Dataset entries:

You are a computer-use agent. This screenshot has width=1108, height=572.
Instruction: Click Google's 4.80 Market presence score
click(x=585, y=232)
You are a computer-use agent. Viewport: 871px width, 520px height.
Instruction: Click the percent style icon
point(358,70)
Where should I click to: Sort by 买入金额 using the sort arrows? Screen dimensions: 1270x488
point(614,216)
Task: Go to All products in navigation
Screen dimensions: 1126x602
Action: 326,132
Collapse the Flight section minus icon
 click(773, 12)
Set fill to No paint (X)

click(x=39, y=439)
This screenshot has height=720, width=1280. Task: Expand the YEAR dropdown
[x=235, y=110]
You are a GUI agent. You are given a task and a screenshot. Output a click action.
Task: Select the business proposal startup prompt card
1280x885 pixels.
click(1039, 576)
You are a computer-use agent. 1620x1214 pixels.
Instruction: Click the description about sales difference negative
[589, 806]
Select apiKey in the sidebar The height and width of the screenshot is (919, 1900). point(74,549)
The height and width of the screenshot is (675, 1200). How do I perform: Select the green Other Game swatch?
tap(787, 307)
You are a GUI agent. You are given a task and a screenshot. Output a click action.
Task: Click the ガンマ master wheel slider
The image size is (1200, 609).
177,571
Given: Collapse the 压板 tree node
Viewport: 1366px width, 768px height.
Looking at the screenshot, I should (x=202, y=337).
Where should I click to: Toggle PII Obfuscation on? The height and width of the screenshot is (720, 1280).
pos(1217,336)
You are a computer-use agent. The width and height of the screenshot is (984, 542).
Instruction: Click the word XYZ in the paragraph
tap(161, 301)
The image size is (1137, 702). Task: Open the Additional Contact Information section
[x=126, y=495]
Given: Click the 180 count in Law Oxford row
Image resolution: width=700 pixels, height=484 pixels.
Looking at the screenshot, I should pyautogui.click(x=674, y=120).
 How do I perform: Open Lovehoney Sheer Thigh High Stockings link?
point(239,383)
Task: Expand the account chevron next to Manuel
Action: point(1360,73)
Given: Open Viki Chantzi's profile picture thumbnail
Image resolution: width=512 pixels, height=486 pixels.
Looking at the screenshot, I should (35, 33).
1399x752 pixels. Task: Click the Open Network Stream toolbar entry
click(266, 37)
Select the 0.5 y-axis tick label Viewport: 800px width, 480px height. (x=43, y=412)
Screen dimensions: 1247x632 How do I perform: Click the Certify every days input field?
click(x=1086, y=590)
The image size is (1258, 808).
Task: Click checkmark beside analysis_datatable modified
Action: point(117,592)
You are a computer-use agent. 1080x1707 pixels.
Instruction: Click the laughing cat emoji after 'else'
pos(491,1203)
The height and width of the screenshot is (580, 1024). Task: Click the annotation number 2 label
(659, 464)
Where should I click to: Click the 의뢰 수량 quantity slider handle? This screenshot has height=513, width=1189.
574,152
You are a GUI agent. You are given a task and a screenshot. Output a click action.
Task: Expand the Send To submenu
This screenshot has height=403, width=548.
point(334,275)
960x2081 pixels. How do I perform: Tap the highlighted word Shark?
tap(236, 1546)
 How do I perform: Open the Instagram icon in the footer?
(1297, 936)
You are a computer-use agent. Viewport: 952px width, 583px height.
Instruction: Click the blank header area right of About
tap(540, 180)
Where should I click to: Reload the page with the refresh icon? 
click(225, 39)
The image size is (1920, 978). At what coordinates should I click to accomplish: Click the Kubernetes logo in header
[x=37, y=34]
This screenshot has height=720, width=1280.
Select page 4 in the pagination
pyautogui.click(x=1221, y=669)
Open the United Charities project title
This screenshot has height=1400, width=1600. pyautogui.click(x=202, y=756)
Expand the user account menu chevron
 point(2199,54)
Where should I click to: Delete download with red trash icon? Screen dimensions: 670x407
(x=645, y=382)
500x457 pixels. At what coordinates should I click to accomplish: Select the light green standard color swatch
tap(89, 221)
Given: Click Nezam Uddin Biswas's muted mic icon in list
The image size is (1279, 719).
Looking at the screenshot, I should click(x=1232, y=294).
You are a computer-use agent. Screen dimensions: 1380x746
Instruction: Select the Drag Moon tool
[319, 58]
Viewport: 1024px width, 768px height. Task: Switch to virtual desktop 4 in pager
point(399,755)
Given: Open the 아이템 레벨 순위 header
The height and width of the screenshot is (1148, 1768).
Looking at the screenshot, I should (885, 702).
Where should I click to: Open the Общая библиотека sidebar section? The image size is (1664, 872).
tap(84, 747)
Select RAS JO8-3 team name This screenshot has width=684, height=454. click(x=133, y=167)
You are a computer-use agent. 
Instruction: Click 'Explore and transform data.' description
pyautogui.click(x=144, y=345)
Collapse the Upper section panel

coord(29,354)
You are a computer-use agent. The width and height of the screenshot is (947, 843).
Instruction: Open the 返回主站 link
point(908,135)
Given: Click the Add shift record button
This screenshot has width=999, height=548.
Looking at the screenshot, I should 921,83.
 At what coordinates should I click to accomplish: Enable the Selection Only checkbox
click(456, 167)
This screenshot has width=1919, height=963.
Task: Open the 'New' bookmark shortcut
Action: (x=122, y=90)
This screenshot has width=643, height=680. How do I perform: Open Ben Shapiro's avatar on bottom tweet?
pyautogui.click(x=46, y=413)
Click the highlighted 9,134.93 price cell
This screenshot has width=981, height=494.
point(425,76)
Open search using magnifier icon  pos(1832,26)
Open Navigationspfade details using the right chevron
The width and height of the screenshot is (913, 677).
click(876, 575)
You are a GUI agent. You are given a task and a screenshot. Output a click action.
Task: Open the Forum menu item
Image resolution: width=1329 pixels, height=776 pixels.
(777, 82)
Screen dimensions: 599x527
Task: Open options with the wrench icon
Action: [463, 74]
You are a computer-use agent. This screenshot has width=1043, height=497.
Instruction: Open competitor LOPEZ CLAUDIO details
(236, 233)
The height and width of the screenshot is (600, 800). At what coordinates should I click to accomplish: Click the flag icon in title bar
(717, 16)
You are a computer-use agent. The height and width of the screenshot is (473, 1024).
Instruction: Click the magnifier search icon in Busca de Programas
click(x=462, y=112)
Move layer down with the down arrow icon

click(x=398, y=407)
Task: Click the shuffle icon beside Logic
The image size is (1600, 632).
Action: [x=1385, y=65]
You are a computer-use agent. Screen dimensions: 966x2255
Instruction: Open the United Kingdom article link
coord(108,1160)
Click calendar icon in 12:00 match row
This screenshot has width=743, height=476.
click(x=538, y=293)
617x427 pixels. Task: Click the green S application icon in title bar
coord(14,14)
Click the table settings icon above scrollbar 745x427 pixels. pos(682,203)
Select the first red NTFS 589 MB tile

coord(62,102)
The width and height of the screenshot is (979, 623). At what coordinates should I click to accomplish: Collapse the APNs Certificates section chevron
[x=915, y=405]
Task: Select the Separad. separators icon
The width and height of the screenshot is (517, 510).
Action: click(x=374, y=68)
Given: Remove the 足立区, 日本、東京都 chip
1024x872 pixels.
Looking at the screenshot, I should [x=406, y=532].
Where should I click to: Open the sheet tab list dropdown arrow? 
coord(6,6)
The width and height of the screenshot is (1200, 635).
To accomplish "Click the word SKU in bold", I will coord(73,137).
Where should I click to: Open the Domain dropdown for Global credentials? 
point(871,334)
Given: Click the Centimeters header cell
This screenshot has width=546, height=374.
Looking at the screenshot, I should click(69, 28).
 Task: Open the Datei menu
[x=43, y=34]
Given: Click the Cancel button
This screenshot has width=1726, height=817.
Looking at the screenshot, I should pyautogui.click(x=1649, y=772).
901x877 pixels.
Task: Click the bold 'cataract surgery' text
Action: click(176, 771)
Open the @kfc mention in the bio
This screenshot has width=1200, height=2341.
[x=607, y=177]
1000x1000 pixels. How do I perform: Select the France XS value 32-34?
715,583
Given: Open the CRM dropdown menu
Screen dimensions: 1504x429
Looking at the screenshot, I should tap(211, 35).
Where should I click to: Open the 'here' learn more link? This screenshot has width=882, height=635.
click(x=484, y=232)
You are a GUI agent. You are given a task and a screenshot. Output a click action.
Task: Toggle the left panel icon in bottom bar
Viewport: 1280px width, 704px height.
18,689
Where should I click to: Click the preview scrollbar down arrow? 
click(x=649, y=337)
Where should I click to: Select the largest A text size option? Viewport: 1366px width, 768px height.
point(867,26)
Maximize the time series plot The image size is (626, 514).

Assignment: Going through the entries above, count the lines that include "button" and state only the result.

Response to the task: 2